I think I went into it with open eyes. I'm certainly aware of all the conversations that are going on around it, but at the same time, I also saw that there were a lot of people who reacted very positively to the combat and the gameplay and the simplest stuff, like 1999 mode. I thought that there would be a sizable group of our fans who would really be into this sort of experience. Ultimately, it's up to them to let me know if I was right or not.
The people driving these discussions rarely said there was anything wrong with the gameplay; it was just in juxtaposition…
Dowling: Yeah, I think obviously Clash in the Clouds is immune to that, because there is no juxtaposition. We're not really trying to justify it in any sort of fictional context within the world. Right from the get-go, I got the green light to say this is a meta-experience. It is not part of the BioShock story; it is just for fun.

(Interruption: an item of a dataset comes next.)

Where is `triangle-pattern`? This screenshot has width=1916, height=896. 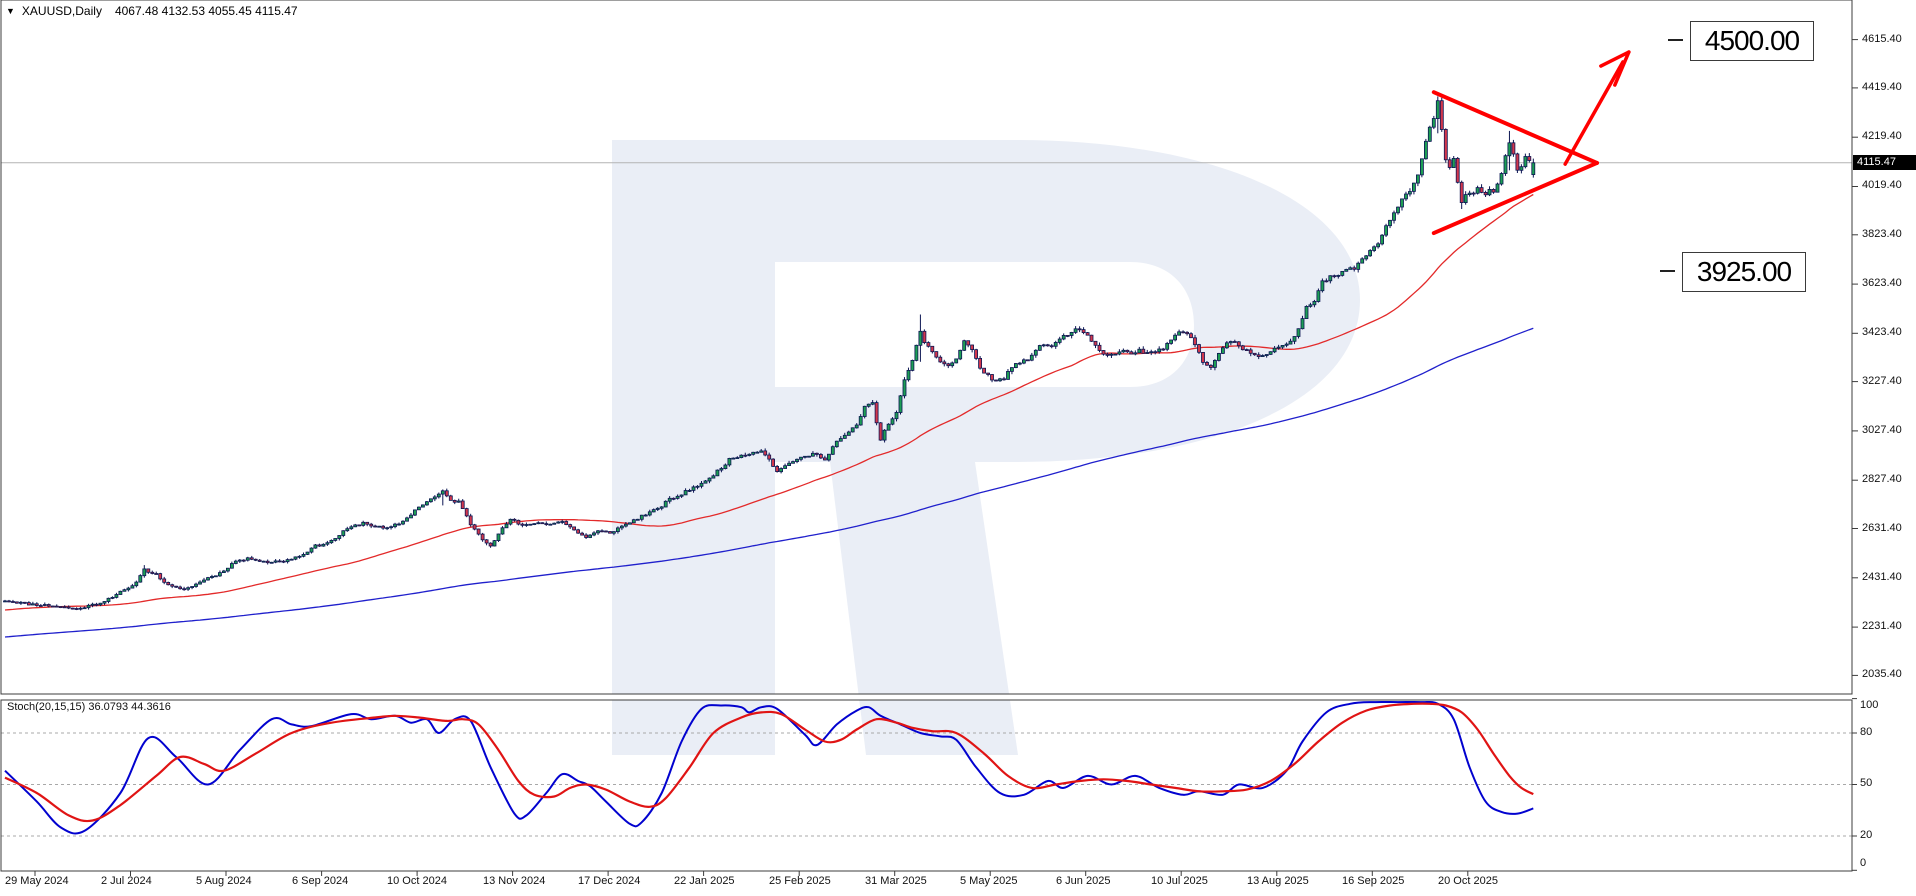
triangle-pattern is located at coordinates (1515, 163).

It does contribute in part to the lore of the world, right?
Dowling: The [new] voxaphone stuff was mostly because we can't control ourselves. That came about just because we were looking at all these threads on various message boards, with people doing really deep dives analyzing everything. It was very cool to look at that stuff, but then we realized that some stuff wasn't actually supposed to be that mysterious.
An example might be how vigors came to be in Columbia. We always sort of had it in our minds, but it just never ended up being surfaced in the game. Ken in particular consumes everything that is written about BioShock, and was thinking we could put some voxaphones in here and answer some of these questions. That was Ken's time when he dove in and got involved with this.

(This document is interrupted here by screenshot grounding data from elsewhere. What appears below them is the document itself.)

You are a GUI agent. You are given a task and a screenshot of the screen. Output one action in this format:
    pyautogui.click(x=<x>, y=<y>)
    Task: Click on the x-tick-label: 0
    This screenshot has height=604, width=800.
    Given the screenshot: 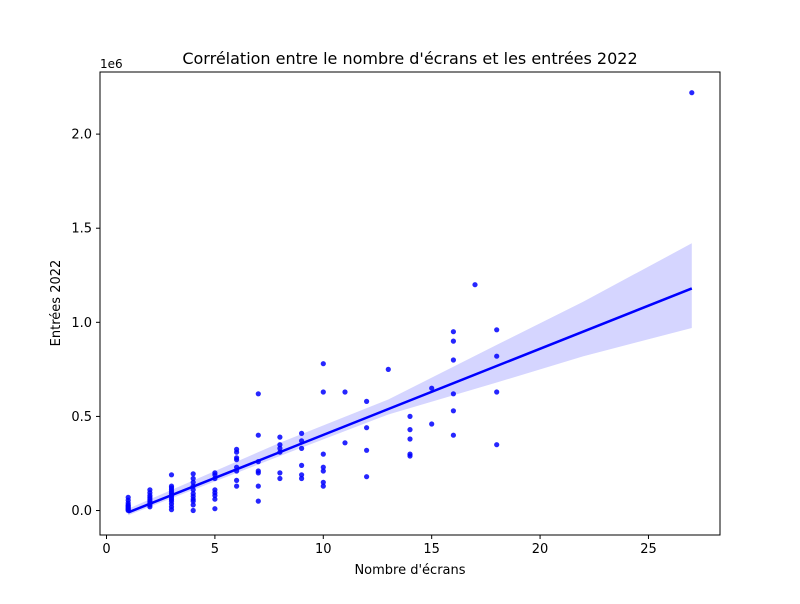 What is the action you would take?
    pyautogui.click(x=106, y=550)
    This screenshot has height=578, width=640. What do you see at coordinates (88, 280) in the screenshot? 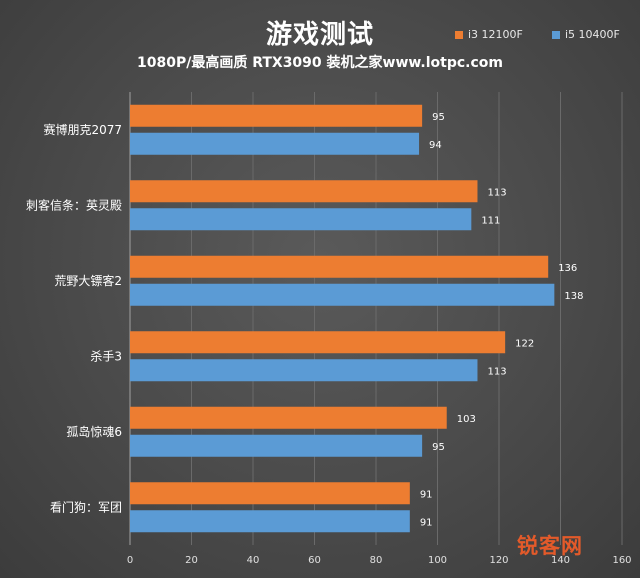
I see `category-label-2: 荒野大镖客2` at bounding box center [88, 280].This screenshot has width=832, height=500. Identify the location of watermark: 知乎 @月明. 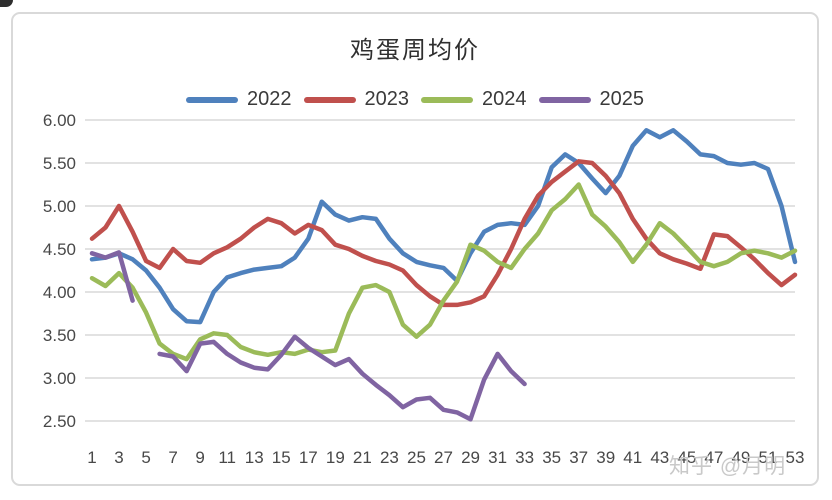
(728, 466).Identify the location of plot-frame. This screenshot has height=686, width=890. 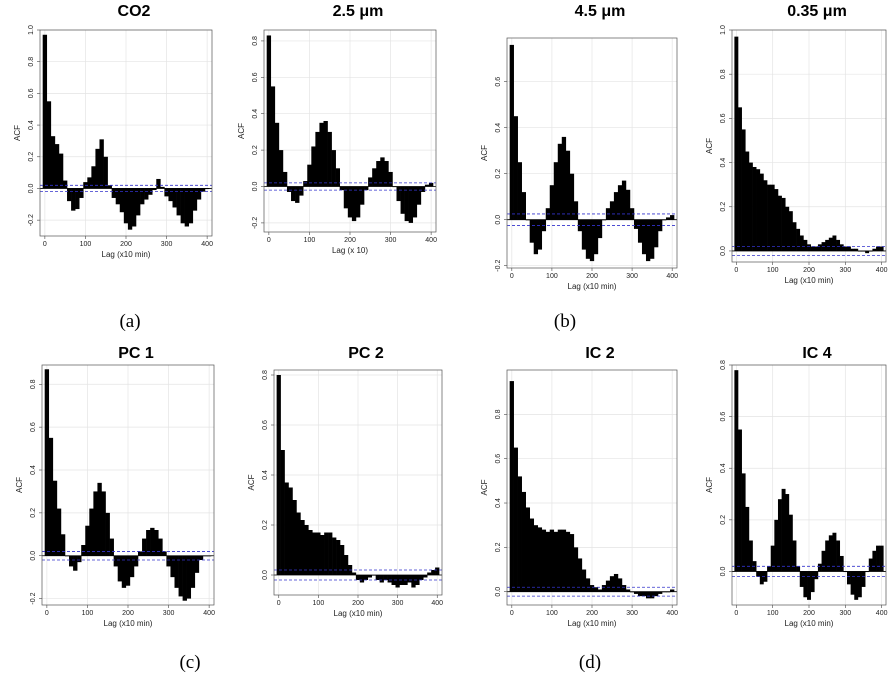
(126, 133).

Do you think that now that people will have to spend more time investigating the mechanics of combat and vigors that, in retrospect, the way it was handled in the main game won't be criticized as much going forward?
Dowling: It hadn't even occurred to me in those terms, but maybe. That would be cool if it did. I would be happy with that outcome.

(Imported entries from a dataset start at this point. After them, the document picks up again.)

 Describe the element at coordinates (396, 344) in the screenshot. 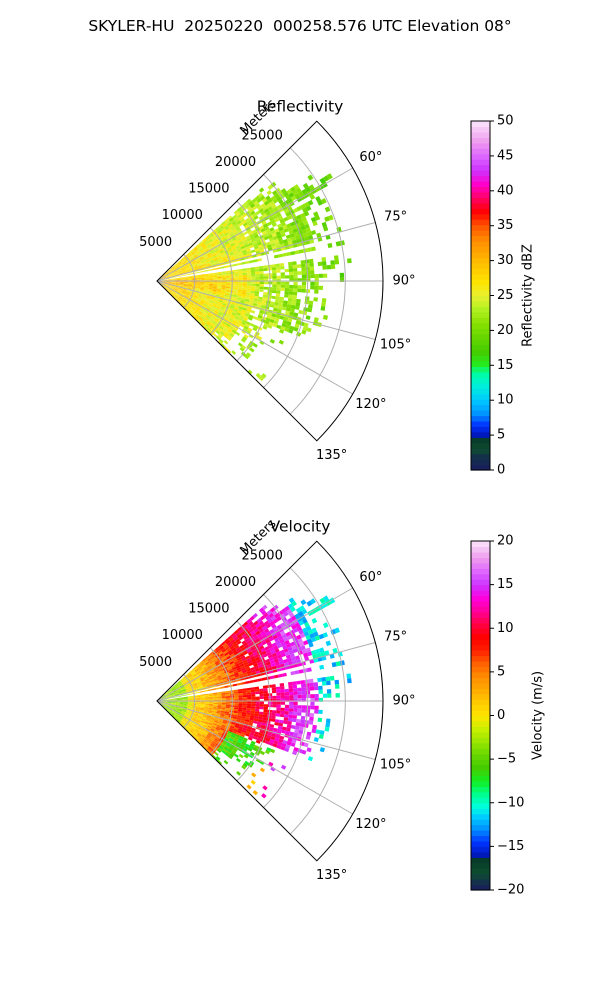

I see `angle-tick-label: 105°` at that location.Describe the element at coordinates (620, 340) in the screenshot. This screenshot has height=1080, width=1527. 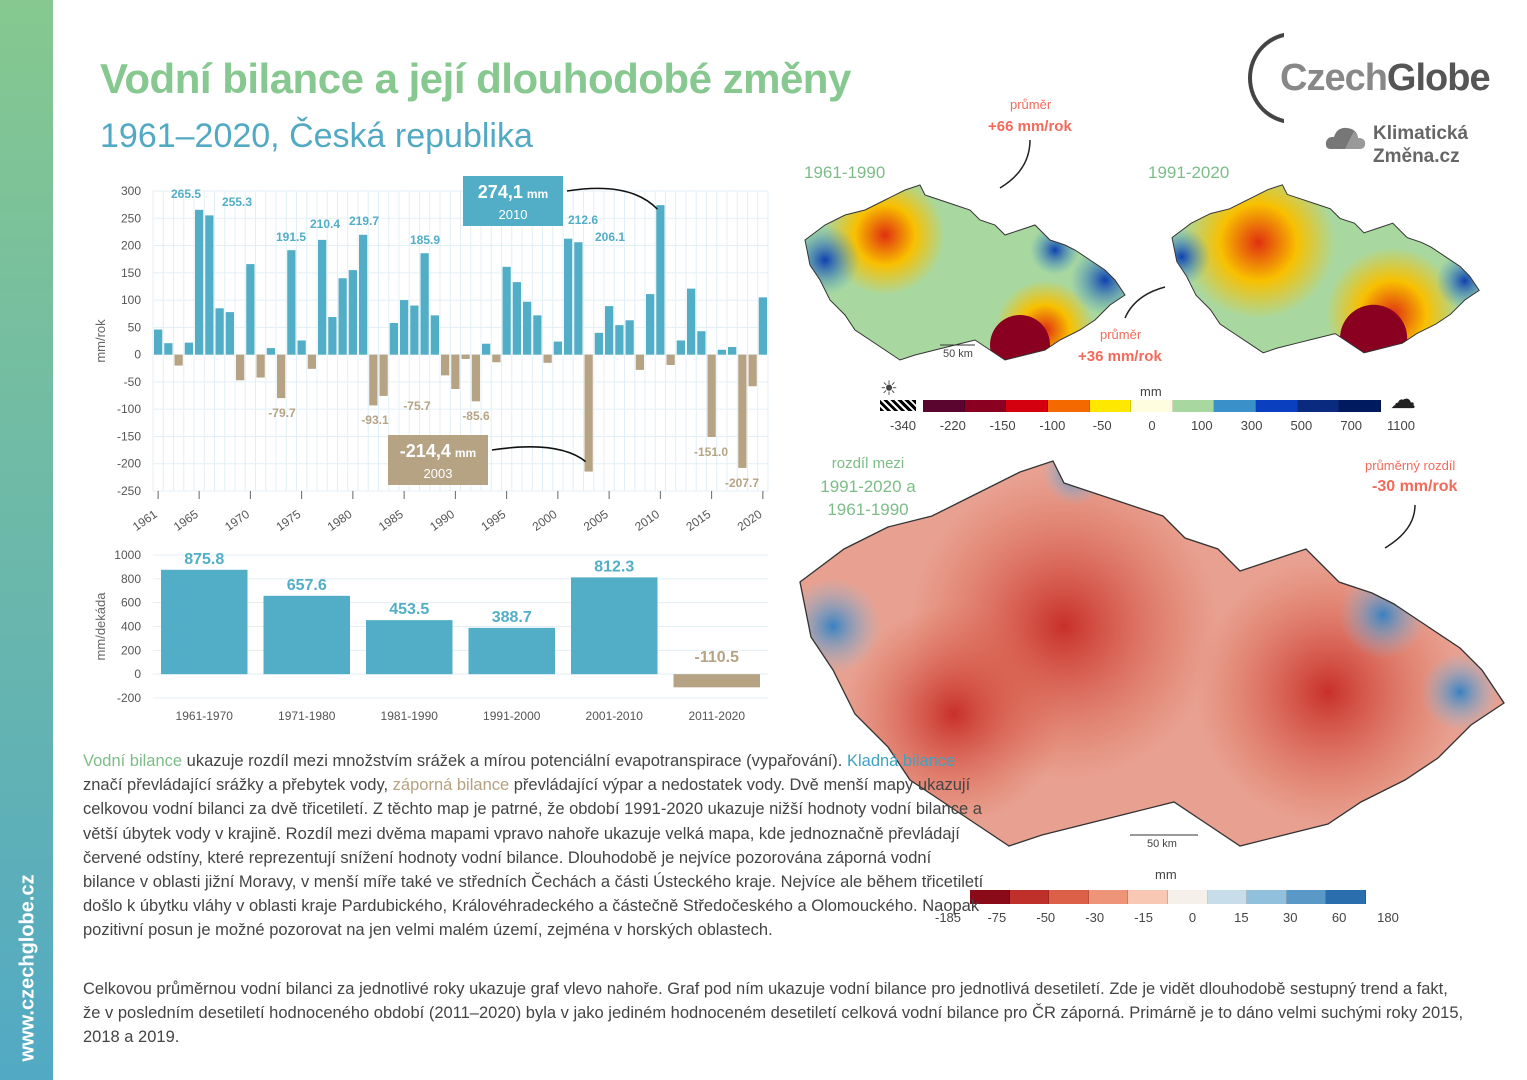
I see `bar-2006` at that location.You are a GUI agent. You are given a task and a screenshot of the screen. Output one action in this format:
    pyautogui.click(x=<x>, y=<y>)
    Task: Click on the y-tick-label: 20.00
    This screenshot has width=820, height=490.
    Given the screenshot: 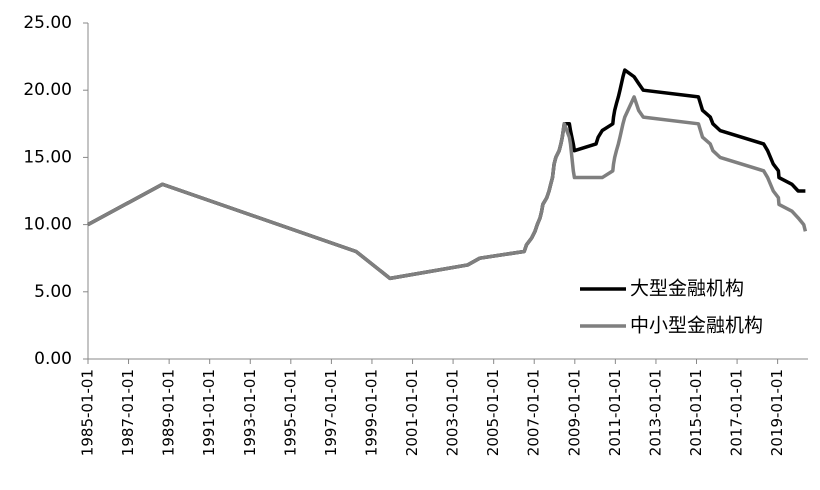 What is the action you would take?
    pyautogui.click(x=48, y=90)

Are you involved with Burial at Sea?
Dowling: Yes. So, I finished my work on Clash in the Clouds, and I finally took a vacation, which I hadn't done after BioShock Infinite. Then I got back in, and I've just started beginning to help out with the Burial at Sea stuff. I'm mostly helping with support; there are other folks who are leading it. Ken obviously is foremost amongst them.
When moving from the vast expanse of Columbia to the confines of Rapture, there are obvious differences to contend with. Do you find that you enjoy working in one space versus another?
Dowling: In some ways, I like the confines of Rapture. One challenge in a place like Columbia, is getting stuff close enough so the player can really experience it clearly. You've got to move stuff really close to the camera before it has a presence. By default, in Rapture, stuff is a lot closer. So framing up a scene is actually quite a bit easier when there are natural confines to the space. At the same time, I had a huge amount of fun working with the big vistas [in Columbia]. One of my proudest things in BioShock Infinite is when you first leave the garden, and the building is floating down and connects. The animation of all that stuff, its coming together, is something I did. Rapture doesn't have those sorts of opportunities, to make these scenes evolve over a vast space. The small stories are easier to tell, but it's hard to create that sense of grand awe that is almost automatic in a place like Columbia.
It's pretty cool [working in Rapture]. It's like standing on the shoulders of giants. There's a lot of pressure, because BioShock is a classic at this point. So getting to both shape it and work with the people who made it is pretty awesome. If I had known when I was playing BioShock that I would be working on it years later, I wouldn't have believed myself.